We observed PLA2R expressions in the subepithelial area with IgG1, 2, and 3 co-localization. In general, PLA2R staining and IgG subclasses, as well as subendothelial deposits, mesangial matrix expansion, and C1q staining are used to differentiate secondary from idiopathic MN. Although PLA2R staining and the serum anti-PLA2R antibody test are used clinically to diagnose idiopathic MN, the sensitivity and specificity of PLA2R staining for idiopathic MN are modest (75% and 83%, respectively) [6]. Glomerular PLA2R staining showed 56% and approximately 19–25% positive rates for idiopathic and malignancy-associated MN, respectively [6, 7]. IgG subclasses are another clue to distinguish idiopathic from secondary MN. PLA2Rs are usually IgG4 in patients with idiopathic MN [14]. One study reported that 81.7% of idiopathic MN cases were IgG4 dominant [8]. Therefore, an IgG4-dominant staining pattern implies idiopathic MN, and some even claim that IgG4 negativity may indicate malignancy-associated MN [15]. In addition, a retrospective study reported that IF intensities of IgG1 and IgG2 were more dominant in the malignancy than in the idiopathic group [16]. This difference in IgG subclass staining patterns between idiopathic and secondary MN has been explained by T helper type 1 (Th1) or Th2 involvement. IgG1 and IgG2 are associated with Th1 and IgG4 with Th2 [16, 17]. Idiopathic MN may be involved mainly with Th2 [17]. Antigens from malignancy have been reported to activate interleukins stimulating Th1 as well as Th2 [16]. In our case, IgG1, IgG2, and IgG3 colocalized with PLA2R staining on subepithelial deposits, implying that anti-PLA2R antibodies were IgG1, IgG2, and IgG3. According to previous reports, anti-PLA2R IgG1-3 antibody exists [18, 19] and these anti-PLA2R IgG1-3 have reactivity to PLA2R [8]. These reports may also support our hypothesis. Unfortunately, we did not test circulating anti-PLA2R antibody, because her follow-up was finished and she was deceased, but this colocalization of IgG1-3 and PLA2R suggests the presence of circulating anti-PLA2R antibody.
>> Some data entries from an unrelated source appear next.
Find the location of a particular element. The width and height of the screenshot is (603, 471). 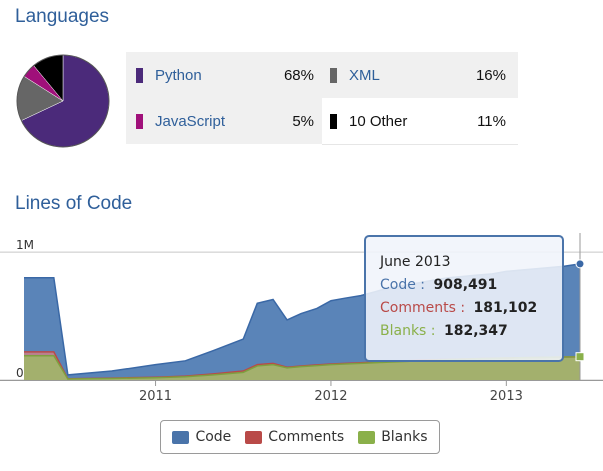

legend-item-code: Code is located at coordinates (202, 437).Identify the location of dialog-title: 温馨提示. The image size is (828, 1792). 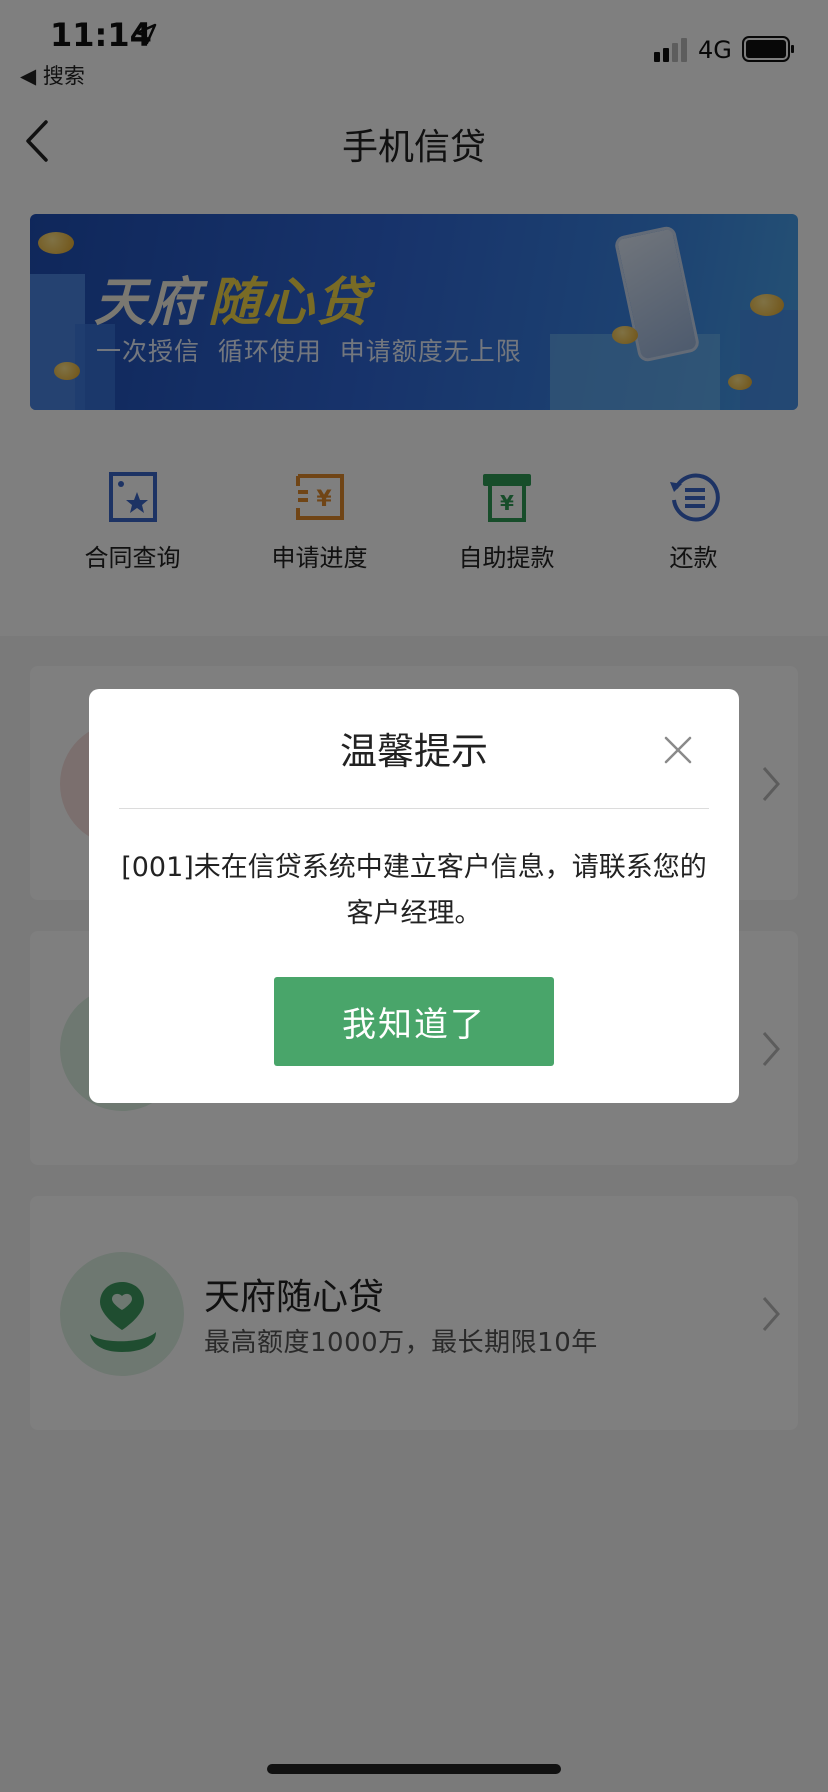
(414, 752).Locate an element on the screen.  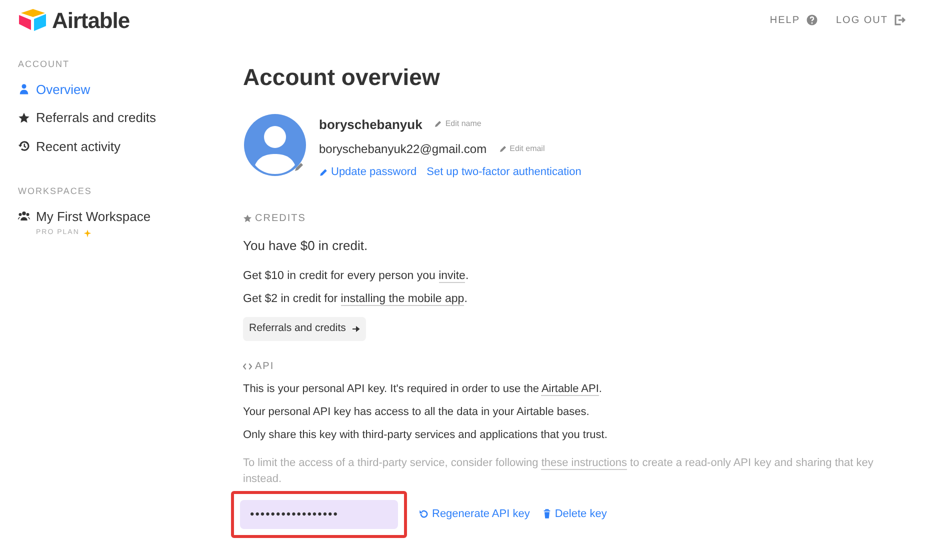
logout-link: LOG OUT is located at coordinates (871, 20).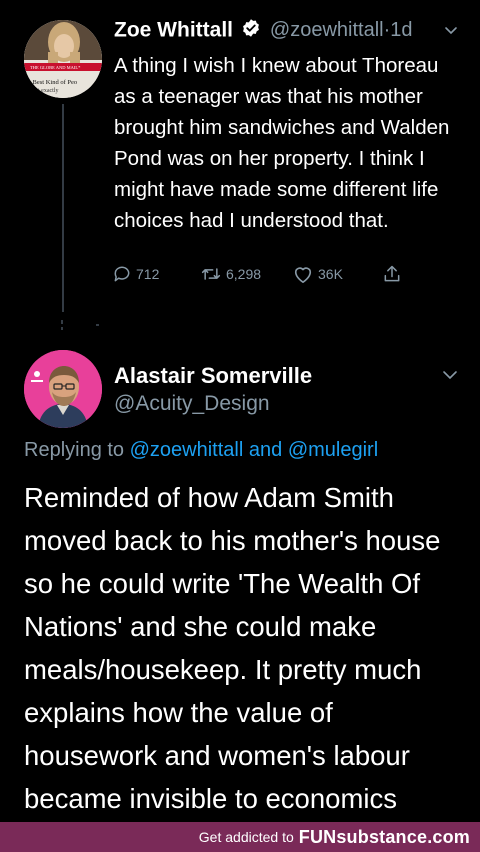  I want to click on avatar-caption-1: THE GLOBE AND MAIL*, so click(56, 68).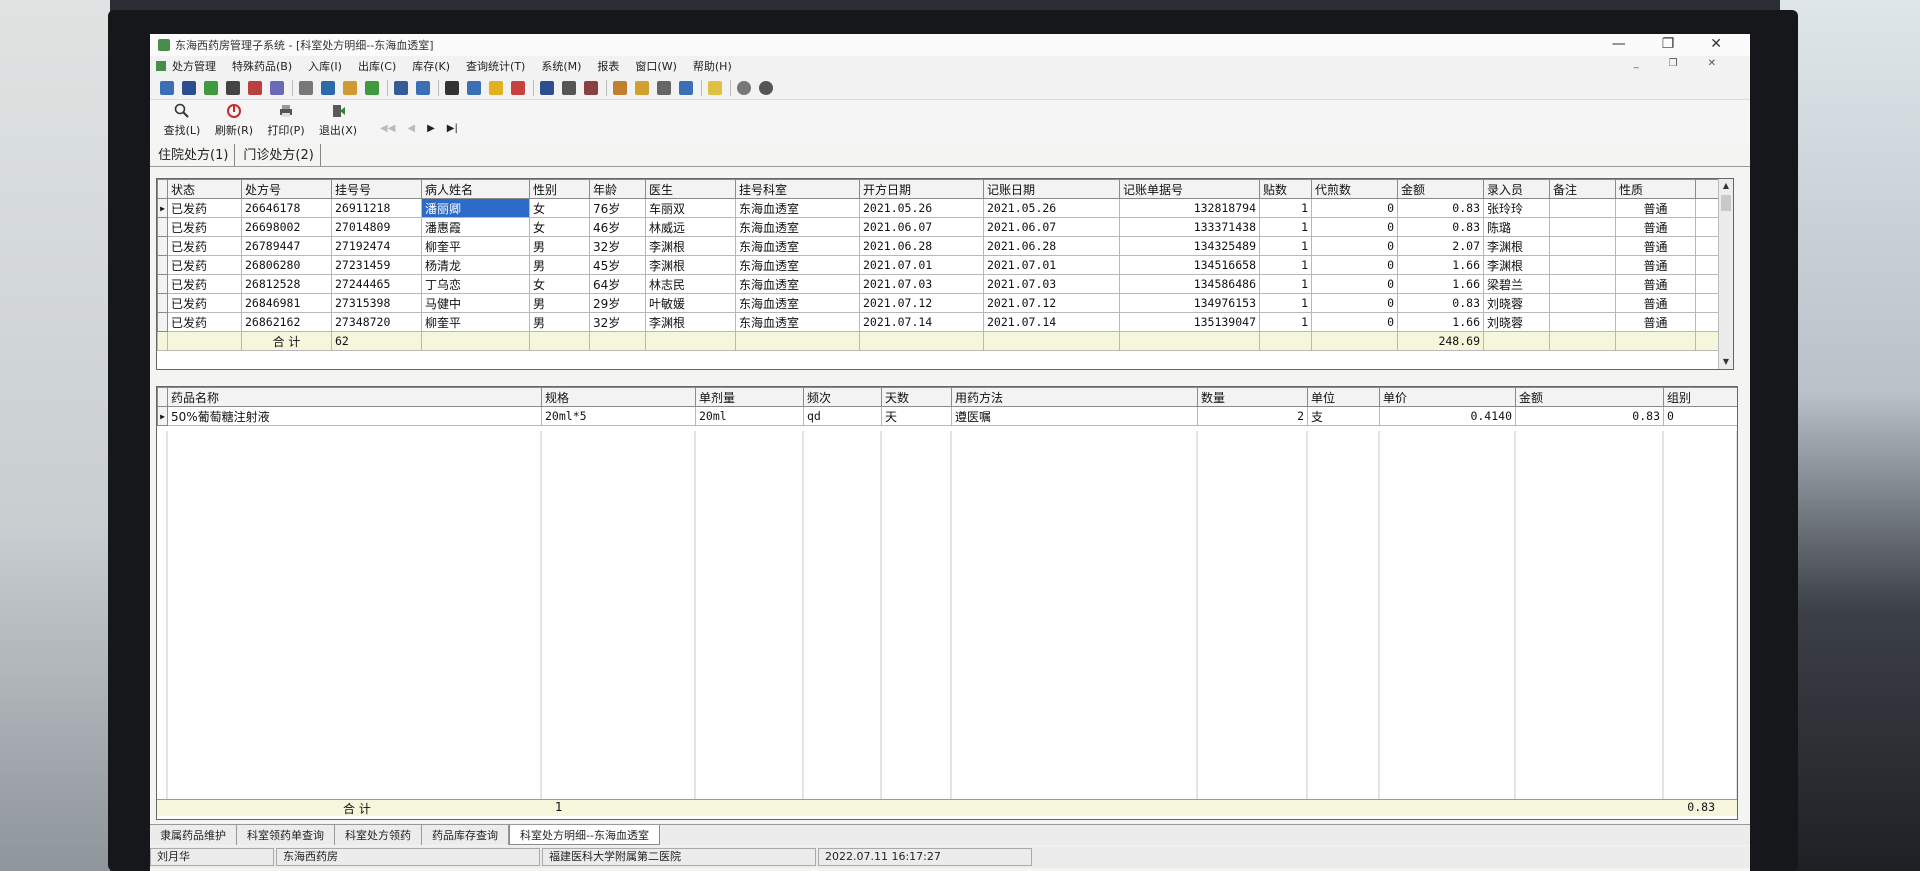  What do you see at coordinates (1674, 64) in the screenshot?
I see `mdi-restore-button: ❐` at bounding box center [1674, 64].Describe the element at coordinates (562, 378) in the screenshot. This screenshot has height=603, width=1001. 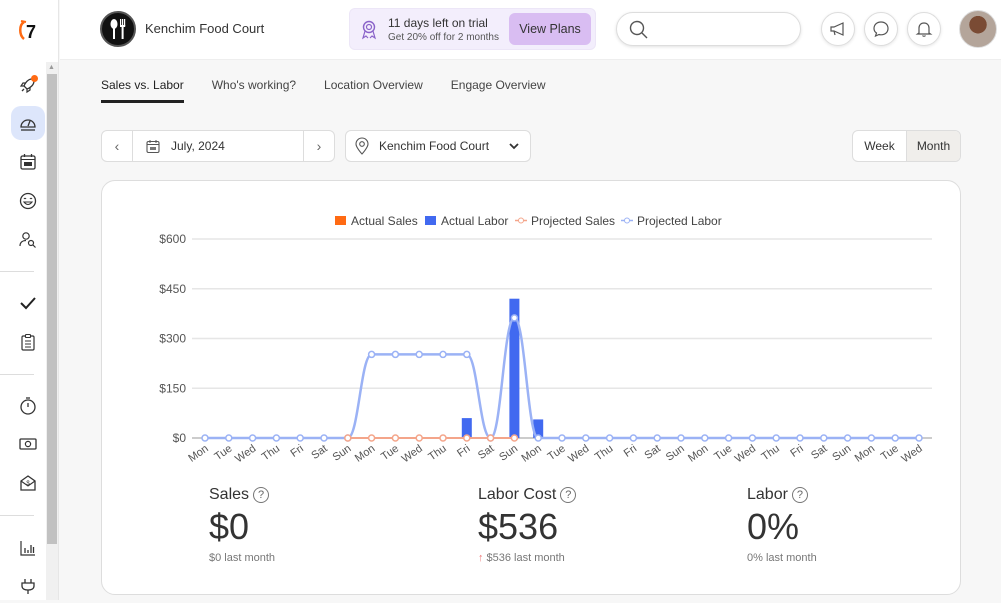
I see `projected-labor-line` at that location. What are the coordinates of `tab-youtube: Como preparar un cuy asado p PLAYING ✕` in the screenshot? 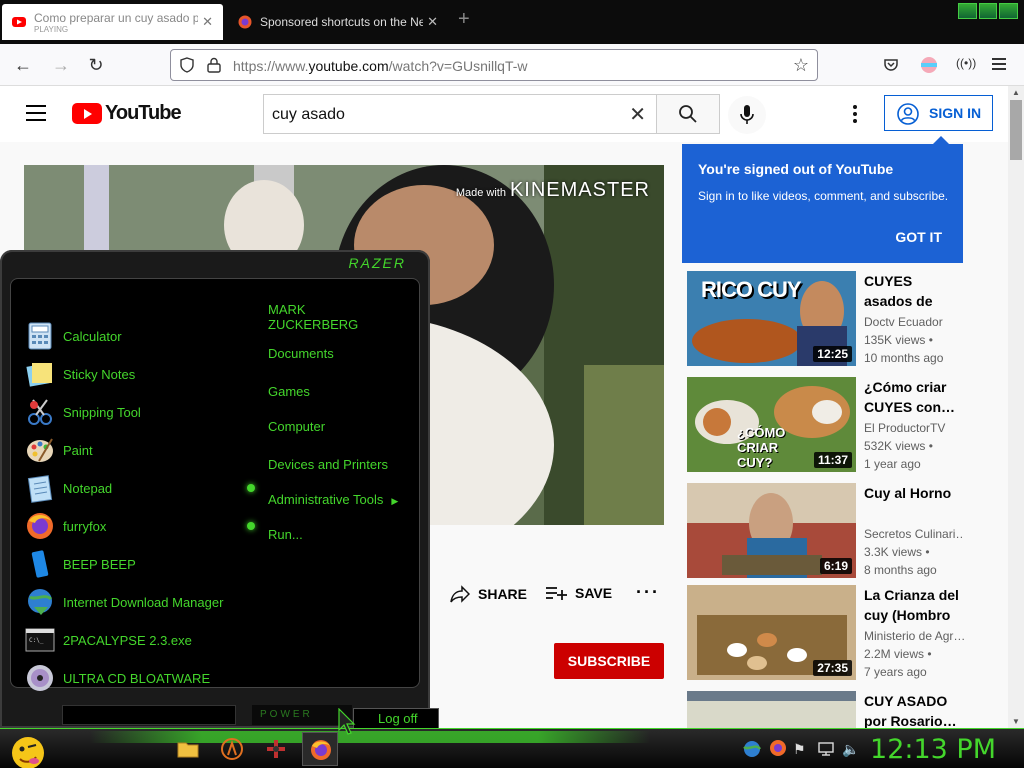 It's located at (112, 22).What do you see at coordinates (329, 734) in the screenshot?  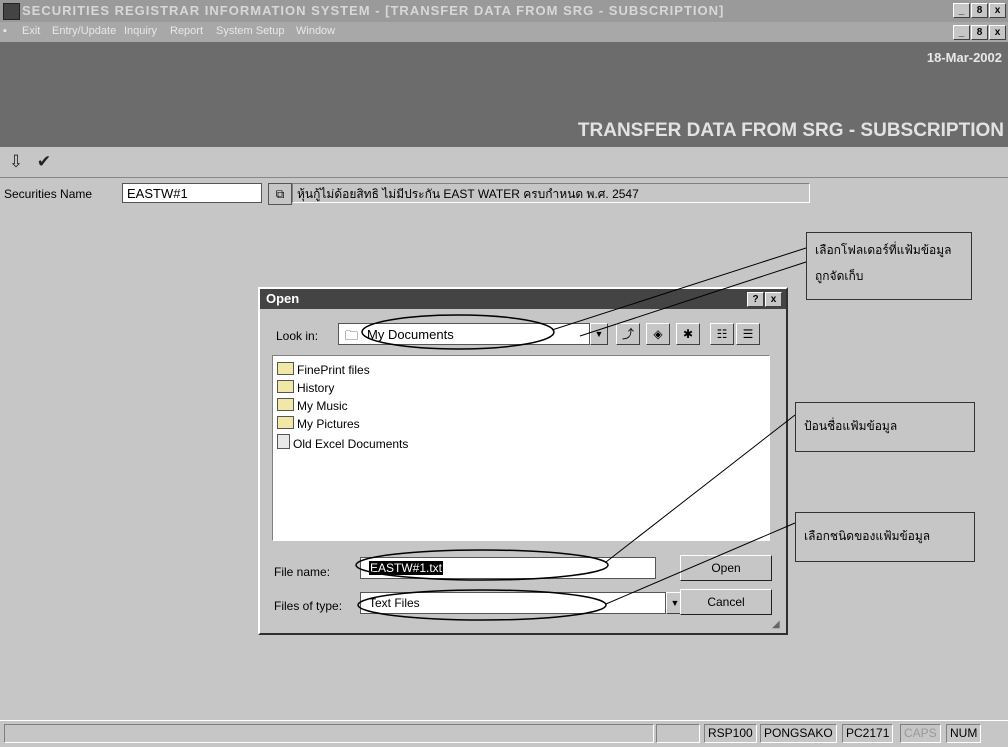 I see `status-message-panel` at bounding box center [329, 734].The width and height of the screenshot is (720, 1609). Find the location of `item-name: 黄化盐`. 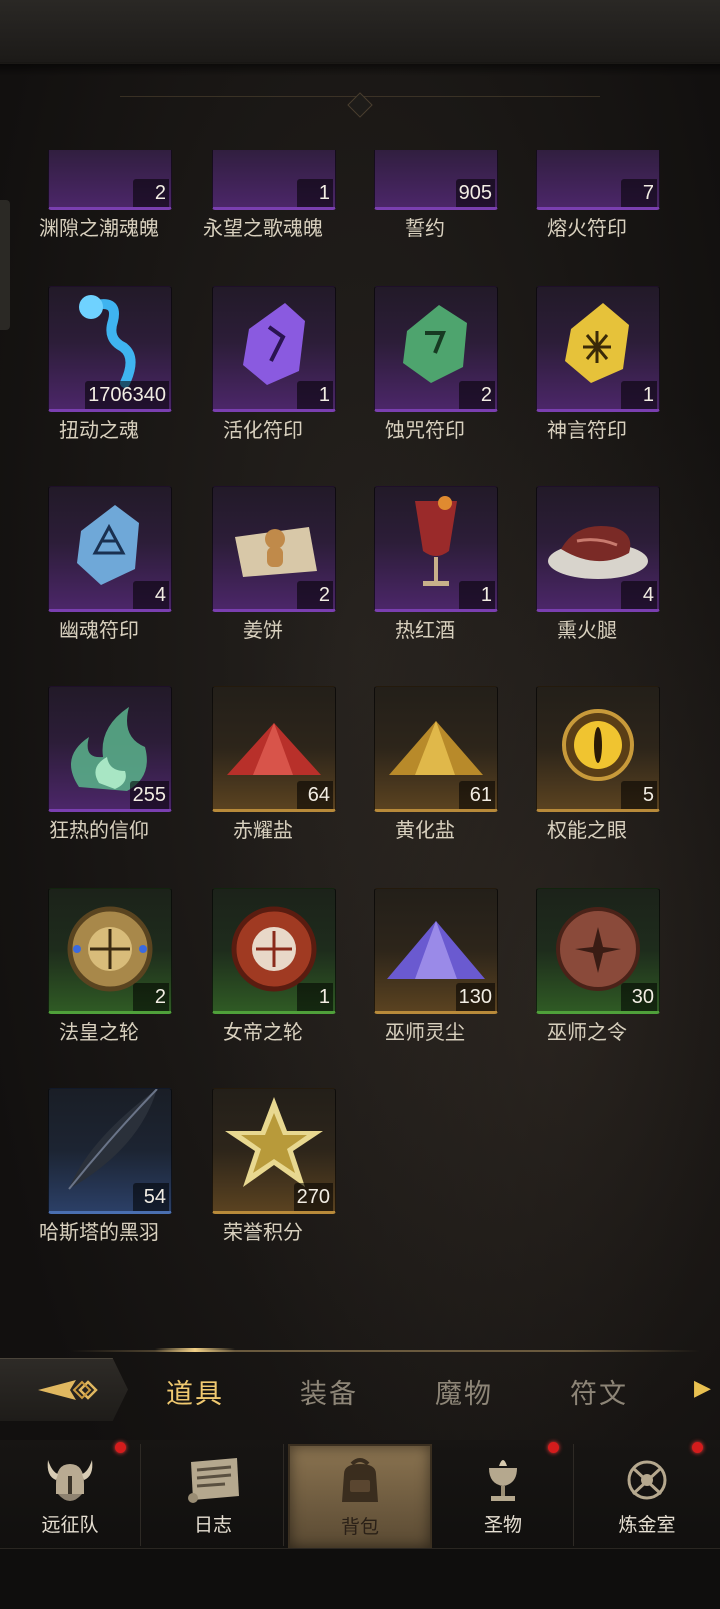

In the present case, PLA2R was overexpressed in RCC. PLA2R is involved in tumor suppressing function. Basic researches have shown that ectopic PLA2R expression lead to apoptosis in breast cancer cell lines [20, 21]. In contrast, PLA2R-knockdown in human kidney cell line, ACHN cells induced malignant transformation [21]. In a clinical situation, PLA2R levels decrease in several carcinomas, including RCC [21,22,23]. On the other hand, PLA2R expression increases in some carcinomas [24, 25]. Inflammation and proinflammatory conditions are stimuli that upregulate PLA2R expression [20]. Overall, PLA2R overexpression in our case may result from the high-inflammatory state associated with RCC.

A case of MN in which PLA2R is positive both for glomerulus and cancer cells has not been reported thus far. Cases with another antigen of idiopathic MN, THSD7A, provided us with some information. THSD7A also is involved in angiogenesis and is associated with tumor progression [26,27,28]. Like our case, several reports have shown malignancy-associated MN with THSD7A double-positive for MN and cancer [10,11,12,13]. These investigators hypothesized that an antibody to THSD7A on tumor cells is produced primarily and then this antibody recognizes THSD7A on podocytes, leading to the onset of MN. This hypothesis could be the case with our case. Expressed PLA2R on tumor cells by treatment with Sunitinib was sensitized and antibodies were produced, which caused secondary MN. This mechanism resembles the animal Heymann nephritis model [29].

In our case, proteinuria was slightly decreased, but had not completely recovered after surgery. We speculate that one possible reason may be the remained metastasis in several lymph nodes. Hoxha reported that antigen-presenting cells of metastasized lymph nodes were positive for THSD7A [10]. Therefore, antigen-presenting cells in lymph nodes might contribute to the persistent activity of membranous nephropathy in our case.

Conclusion

This is the first report of PLA2R-positive MN secondary to PLA2R-positive RCC.